Self-Serve, Simplify or Sell: Optimising in Times of Uncertainty
A Verint Virtual On-Demand Session
Manulife is a financial institution who provides financial advice, insurance and investment solutions for individuals, groups and institutions. At Verint Virtual, Lisa Buck, Speech Analytics Analyst, CX Insights, Strategy & Design, hosted a session called “Self-Serve,
Simplify or Sell: Optimising in Times of Uncertainty.”
She covered how speech analytics and self-service tools helped Manulife identify drivers of demand and become a digital leader. In this blog, we will cover:
- Speech Analytics and Drivers of Demand
- Identifying Call Types, Customer Experiences, and Treatment
- Simplified and Improved Processes and Uncovered Opportunities
Speech Analytics and Drivers of Demand
Manulife focused on using speech analytics to become a digital customer leader, accelerate growth and improve efficiency.
In an effort support its mission, Manulife had to figure out why people were calling in and quantify it. Because there can be multiple call drivers per call which may not be logged—and agents can log information differently—speech analytics helped this initiative.
Taking it one step further, Manulife wanted to know the treatment customers received when they called in and how to make the experience better.
Each of its business units have different customer goals. For example, the banks have the customer goal of managing money. For everyday dealings, people call in to the contact centres and speech analytics can help Manulife pull apart why people call in by breaking it down by customer episode—aligned to the global customer journey.
When customers start to get to know a company like a bank, they begin to learn more about it, from products and services they offer to deeper questions such as how do I manage my everyday account? Change address? Make transactions such as deposits and withdrawals? In this case, customer experiences are where call categories are built out.
Once Manulife built separate customer experiences, they could determine how customers were being treated. The whole crucial takeaway is about the customer treatment and how that flows into drivers of demand.
Identifying Call Types, Customer Experiences, and Treatment
For customer treatment, Manulife needed to identify what the intent of the original call was. For example, it’s great to know a customer called about an address change, but why were they changing their address? The agent will receive the call and change the address, which is an instruction-type treatment. An instruction or order is given to the CSR, and it’s a low-value call for Manulife.

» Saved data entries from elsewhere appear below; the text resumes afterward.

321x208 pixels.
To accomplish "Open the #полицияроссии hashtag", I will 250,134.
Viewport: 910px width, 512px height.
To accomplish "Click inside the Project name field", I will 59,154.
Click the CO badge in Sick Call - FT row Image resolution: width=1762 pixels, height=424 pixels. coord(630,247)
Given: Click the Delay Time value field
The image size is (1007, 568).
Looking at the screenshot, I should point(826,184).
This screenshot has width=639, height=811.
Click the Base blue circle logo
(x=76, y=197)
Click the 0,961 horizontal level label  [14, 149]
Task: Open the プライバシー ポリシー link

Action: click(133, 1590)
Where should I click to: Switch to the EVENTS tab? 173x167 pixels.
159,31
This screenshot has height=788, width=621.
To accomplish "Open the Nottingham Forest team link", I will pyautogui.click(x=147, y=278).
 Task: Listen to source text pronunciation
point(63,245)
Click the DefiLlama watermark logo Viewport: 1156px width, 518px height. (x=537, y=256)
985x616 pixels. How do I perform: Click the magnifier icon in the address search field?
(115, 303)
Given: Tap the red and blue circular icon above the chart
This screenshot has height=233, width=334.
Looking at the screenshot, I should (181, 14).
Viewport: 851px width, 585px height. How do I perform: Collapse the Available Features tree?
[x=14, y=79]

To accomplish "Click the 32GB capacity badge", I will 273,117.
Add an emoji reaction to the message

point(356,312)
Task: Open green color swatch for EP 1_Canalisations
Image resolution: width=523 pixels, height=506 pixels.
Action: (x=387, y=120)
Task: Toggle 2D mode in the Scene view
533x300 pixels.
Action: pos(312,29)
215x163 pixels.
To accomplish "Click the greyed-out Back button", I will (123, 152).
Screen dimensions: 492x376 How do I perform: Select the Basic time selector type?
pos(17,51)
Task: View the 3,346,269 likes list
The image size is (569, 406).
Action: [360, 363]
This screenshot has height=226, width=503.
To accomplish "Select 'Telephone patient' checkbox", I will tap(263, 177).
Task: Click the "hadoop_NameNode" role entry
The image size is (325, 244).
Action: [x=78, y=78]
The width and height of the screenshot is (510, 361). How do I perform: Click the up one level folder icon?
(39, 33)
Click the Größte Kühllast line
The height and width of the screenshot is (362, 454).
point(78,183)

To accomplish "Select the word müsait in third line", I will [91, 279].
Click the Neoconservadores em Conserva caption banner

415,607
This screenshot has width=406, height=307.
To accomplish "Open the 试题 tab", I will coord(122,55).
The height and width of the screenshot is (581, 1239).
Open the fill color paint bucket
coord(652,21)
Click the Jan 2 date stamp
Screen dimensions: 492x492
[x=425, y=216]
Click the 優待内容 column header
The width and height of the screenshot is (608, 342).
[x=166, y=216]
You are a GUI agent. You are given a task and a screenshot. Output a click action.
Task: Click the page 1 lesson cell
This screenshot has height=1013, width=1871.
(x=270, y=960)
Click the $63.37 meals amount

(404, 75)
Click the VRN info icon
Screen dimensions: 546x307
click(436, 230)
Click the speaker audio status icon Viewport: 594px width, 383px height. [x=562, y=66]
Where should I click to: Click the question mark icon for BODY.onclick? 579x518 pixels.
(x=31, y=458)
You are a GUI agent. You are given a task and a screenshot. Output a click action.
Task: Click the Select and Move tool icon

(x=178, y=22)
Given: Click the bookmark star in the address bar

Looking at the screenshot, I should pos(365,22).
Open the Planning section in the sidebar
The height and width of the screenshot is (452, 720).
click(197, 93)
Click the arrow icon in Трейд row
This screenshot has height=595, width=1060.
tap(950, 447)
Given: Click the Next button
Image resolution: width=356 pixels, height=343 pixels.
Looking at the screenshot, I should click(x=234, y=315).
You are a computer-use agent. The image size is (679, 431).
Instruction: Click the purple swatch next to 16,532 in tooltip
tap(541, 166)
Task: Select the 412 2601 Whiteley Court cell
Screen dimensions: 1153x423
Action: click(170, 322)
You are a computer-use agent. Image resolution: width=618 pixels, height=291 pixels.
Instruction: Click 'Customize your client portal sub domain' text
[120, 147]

Conversation call types involve more of a back and forth dialogue between CSR and customer. It’s the value-add type call Manulife wants as an organisation. The explain type call is when something needs to be resolved or the CSR needs to take an action and call back. Manulife samples the calls to learn how the customer was treated and how they came in.
Once they have the buckets of customer experiences and treatment, you have the drivers of demand.
Once you understand why customers are calling, you can take conversations as an opportunity to upsell or cross sell. For example, if someone calls into the group benefits call centre—and their claim was denied there—can the customer be moved to individual benefits for help instead of losing their business?
These insights also allow Manulife to understand which types of inquiries could be moved to self-service options, such as chatbots. Once the company understood how to match customer treatment to the driver of demand, Manulife could simplify processes to begin with and reduce escalations or issues.
The Results: Simplified and Improved Processes and Uncovered Opportunities
Once Manulife understood the call types, customer experiences, and customer treatments, the company was empowered to simplify processes and identify opportunities to lower costs and upsell or cross sell.
Based on the customer experiences and customer treatments, Manulife could identify which percentage of calls it could simplify via self-service options and which calls could be offered an upsell/cross-sell option.
These insights are tremendously useful across the organization, from business unit operations leaders, training and marketing departments, to ultimately the CEO. Speech analytics data provided each part of the company with a takeaway.
For example, marketing gained visibility into how to simplify communications and include the right information, and IT could assess automation or chatbot projects.
Other processes were simplified: by increasing conversation-type calls and decreasing instruction-type calls by deflecting them to the website or self-service channels, Manulife could spend more time with the customers who required an agent.
So what did identifying the drivers of demand do for Manulife?
Now the company can really understand true customer insights. By quantifying the drivers of demand, Manulife could clearly define customer treatment and prioritise customer improvement programs.
Another major win was demonstrating the value of speech analytics. Not only did speech analytics uncover opportunities for upselling, but it also helped the company with COVID-19 trends, analysis and insights.